- [CONSIGNE DONNÉE A] Recopiez sans la moindre modification le passage du texte sur les risques judiciaires des instructeurs qui va de « Les instructeurs (et » jusqu'à « l’exemple des USA ? ».

Les instructeurs (et les autres) sont-ils conscients des risques qu’ils prennent ?
Publié : 02 mars 2018, 13:48
Ont-ils bien réalisé à quel point notre société c’est « judiciarisée », suivant l’exemple des USA ?
Savent-ils que dans leur activité, souvent bénévole, une petite différence entre ce qu’ils ont écrit sur les papiers de test ou le cahier de progression et ce qui est stipulé sur les textes réglementaires peut les mener, en cas d’accident, à la ruine et la confiscation de leur patrimoine ?
Peut-être les jeunes ont-ils été plus sensibilisés à ces éventualités, comme j’ai pu le constater en Ligne, car j’ai remarqué à maintes reprises lors de ma carrière que des décisions de jeunes pilotes étaient souvent d’avantage motivées par d’éventuels risques judiciaires plutôt que par le bon sens ou l’expérience du bon artisan-pilote, et je pourrais donner beaucoup d’exemples anecdotiques à ce sujet, comme certainement beaucoup de CDB de ma génération.

- [DONNÉES FOURNIES]
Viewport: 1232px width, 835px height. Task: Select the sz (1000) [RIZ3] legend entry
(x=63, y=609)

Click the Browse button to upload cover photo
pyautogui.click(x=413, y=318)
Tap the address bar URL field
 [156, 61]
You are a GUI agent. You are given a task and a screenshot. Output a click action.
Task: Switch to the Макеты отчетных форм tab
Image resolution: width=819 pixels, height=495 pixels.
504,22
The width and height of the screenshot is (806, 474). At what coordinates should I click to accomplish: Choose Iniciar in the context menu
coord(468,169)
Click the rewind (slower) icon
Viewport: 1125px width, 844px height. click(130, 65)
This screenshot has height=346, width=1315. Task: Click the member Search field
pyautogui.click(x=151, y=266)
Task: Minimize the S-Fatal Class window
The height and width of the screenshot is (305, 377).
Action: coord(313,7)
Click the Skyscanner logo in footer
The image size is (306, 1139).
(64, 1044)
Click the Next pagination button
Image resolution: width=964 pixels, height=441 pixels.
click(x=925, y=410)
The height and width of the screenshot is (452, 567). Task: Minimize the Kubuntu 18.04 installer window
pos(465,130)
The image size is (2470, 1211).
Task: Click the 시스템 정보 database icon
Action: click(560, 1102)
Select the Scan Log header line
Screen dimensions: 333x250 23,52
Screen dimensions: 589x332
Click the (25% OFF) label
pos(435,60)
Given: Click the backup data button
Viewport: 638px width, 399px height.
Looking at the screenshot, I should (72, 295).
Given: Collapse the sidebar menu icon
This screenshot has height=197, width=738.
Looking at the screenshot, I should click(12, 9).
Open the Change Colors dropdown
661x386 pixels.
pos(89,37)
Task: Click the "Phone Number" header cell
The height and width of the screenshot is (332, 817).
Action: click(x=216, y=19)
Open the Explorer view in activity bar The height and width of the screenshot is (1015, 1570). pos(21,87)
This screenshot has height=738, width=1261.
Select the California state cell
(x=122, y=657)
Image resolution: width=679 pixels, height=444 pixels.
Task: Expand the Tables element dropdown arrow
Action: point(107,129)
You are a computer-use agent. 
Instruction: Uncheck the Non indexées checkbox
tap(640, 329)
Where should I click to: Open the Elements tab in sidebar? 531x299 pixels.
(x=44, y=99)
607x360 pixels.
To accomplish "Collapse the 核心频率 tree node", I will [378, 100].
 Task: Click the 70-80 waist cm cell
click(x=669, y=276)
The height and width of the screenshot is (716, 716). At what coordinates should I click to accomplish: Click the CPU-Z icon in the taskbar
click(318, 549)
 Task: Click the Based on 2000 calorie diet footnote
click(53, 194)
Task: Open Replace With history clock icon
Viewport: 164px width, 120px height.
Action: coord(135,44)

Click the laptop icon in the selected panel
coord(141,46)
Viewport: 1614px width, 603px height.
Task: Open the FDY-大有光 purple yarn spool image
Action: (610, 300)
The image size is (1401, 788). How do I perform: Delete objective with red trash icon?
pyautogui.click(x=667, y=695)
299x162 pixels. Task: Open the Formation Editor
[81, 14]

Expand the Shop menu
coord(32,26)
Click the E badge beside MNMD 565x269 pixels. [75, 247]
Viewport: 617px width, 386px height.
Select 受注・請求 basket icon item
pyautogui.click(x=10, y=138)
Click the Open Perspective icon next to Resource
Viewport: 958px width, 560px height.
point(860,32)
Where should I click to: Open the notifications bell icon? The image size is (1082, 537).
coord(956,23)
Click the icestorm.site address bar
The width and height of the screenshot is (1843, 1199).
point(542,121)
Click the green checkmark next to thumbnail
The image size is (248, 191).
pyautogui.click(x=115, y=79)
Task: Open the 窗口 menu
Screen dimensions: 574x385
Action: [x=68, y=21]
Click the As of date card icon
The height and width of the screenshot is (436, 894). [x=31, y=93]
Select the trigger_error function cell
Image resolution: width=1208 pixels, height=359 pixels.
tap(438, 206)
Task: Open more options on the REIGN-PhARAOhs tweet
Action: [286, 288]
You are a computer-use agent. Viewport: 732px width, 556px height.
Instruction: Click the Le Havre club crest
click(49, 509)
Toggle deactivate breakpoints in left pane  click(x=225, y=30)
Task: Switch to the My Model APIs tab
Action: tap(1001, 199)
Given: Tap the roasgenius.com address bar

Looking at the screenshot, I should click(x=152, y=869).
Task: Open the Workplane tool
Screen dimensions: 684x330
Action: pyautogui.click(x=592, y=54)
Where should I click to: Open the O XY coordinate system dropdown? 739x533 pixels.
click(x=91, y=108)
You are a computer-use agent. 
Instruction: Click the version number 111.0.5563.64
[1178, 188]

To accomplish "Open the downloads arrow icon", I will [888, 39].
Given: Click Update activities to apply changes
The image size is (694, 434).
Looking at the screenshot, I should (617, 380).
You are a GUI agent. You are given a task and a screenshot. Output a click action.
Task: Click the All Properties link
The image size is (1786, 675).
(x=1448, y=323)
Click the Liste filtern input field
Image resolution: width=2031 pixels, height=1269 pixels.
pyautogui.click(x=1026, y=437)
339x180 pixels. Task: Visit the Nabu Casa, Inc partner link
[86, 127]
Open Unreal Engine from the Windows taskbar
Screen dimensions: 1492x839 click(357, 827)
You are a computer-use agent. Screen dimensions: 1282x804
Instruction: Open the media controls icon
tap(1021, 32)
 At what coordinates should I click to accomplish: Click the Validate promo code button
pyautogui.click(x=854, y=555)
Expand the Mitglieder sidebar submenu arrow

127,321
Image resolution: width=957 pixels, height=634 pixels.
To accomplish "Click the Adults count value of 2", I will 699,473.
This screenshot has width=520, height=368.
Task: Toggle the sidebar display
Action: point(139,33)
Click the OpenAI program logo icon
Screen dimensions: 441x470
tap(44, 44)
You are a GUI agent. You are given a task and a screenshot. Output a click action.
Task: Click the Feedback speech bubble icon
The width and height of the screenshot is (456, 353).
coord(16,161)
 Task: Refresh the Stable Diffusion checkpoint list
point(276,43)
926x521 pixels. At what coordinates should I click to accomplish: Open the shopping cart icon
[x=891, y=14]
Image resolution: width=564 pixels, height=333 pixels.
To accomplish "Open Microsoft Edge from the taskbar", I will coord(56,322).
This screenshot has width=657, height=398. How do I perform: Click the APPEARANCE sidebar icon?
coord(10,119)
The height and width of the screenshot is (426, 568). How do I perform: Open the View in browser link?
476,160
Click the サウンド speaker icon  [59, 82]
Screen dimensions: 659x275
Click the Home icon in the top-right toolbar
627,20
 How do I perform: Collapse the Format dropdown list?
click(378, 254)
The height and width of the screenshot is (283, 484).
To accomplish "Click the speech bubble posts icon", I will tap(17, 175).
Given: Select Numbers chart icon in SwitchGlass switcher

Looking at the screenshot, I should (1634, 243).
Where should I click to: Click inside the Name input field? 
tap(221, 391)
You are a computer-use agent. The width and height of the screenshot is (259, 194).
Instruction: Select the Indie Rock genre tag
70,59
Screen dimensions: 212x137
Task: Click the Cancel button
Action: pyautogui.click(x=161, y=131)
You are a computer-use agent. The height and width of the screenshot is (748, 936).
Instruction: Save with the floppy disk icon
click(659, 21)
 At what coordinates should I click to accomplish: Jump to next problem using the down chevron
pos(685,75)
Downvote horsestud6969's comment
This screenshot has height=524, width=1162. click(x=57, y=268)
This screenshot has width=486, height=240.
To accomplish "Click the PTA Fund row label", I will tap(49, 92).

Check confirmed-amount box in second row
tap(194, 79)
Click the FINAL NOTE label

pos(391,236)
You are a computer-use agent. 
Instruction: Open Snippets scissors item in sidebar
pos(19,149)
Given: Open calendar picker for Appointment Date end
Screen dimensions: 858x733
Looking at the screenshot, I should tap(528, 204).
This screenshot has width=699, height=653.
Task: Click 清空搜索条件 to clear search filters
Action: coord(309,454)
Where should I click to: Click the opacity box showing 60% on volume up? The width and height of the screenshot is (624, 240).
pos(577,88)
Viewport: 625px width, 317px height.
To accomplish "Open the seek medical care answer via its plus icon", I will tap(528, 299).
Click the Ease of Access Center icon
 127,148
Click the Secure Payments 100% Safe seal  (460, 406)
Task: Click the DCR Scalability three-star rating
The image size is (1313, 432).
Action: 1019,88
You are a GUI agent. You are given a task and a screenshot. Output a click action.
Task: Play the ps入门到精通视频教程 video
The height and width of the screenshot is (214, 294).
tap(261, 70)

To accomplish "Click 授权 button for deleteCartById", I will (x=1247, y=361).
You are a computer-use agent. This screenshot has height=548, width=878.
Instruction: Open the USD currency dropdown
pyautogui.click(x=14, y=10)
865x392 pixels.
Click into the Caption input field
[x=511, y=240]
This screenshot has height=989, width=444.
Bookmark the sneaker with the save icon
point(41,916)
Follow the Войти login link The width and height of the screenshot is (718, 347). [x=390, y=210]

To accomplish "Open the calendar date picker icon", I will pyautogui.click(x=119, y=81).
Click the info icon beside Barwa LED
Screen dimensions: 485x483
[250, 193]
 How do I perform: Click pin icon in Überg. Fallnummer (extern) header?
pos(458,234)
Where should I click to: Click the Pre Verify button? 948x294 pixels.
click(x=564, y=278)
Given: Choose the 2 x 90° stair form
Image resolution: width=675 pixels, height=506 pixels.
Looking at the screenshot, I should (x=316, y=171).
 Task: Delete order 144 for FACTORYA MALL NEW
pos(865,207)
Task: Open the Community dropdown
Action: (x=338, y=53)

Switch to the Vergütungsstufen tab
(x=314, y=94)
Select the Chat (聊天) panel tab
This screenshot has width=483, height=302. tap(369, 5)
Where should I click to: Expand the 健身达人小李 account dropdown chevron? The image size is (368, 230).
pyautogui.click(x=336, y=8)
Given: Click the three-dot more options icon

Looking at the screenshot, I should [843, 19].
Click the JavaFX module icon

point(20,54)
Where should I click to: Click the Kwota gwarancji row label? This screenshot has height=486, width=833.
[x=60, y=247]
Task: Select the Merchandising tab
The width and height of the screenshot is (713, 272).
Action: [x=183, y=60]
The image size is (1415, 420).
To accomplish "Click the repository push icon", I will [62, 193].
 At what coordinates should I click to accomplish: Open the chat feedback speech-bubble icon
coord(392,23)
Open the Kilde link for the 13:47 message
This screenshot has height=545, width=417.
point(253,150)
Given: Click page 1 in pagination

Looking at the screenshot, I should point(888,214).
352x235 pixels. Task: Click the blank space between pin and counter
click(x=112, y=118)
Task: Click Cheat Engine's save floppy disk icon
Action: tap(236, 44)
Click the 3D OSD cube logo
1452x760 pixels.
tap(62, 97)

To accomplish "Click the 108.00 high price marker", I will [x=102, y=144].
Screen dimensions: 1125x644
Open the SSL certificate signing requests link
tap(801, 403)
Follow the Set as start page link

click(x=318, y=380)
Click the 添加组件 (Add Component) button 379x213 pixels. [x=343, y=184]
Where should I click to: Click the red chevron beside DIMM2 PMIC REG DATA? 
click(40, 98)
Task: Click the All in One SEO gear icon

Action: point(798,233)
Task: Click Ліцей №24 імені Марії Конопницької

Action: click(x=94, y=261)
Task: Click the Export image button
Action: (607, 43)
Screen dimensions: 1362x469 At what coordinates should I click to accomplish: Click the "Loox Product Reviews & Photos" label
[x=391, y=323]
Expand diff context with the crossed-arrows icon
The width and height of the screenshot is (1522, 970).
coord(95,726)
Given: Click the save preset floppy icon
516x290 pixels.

- [CONSIGNE DONNÉE B] Dans les enregistrements, reproduisez uniquement les lignes allant de celle qui contient « This screenshot has height=989, width=444. » jusqu'à celle qui contient « click(x=564, y=278) », ces deux lignes comprises, consignes incluses. Multipliez chaque coordonnée figurant dans les réponses par 0,9 et arrondissez à l'entier le plus proche, les demis étant arrondis vers le haut.

- [RÉPONSE RÉDIGÉE A]
Les instructeurs (et les autres) sont-ils conscients des risques qu’ils prennent ?
Publié : 02 mars 2018, 13:48
Ont-ils bien réalisé à quel point notre société c’est « judiciarisée », suivant l’exemple des USA ?

- [RÉPONSE RÉDIGÉE B]
This screenshot has height=989, width=444.
Bookmark the sneaker with the save icon
point(37,824)
Follow the Войти login link The width and height of the screenshot is (718, 347). [x=351, y=189]

To accomplish "Open the calendar date picker icon", I will pyautogui.click(x=107, y=73).
Click the info icon beside Barwa LED
Screen dimensions: 485x483
[225, 174]
 How do I perform: Click pin icon in Überg. Fallnummer (extern) header?
pos(412,211)
Where should I click to: Click the Pre Verify button? 948x294 pixels.
click(x=508, y=250)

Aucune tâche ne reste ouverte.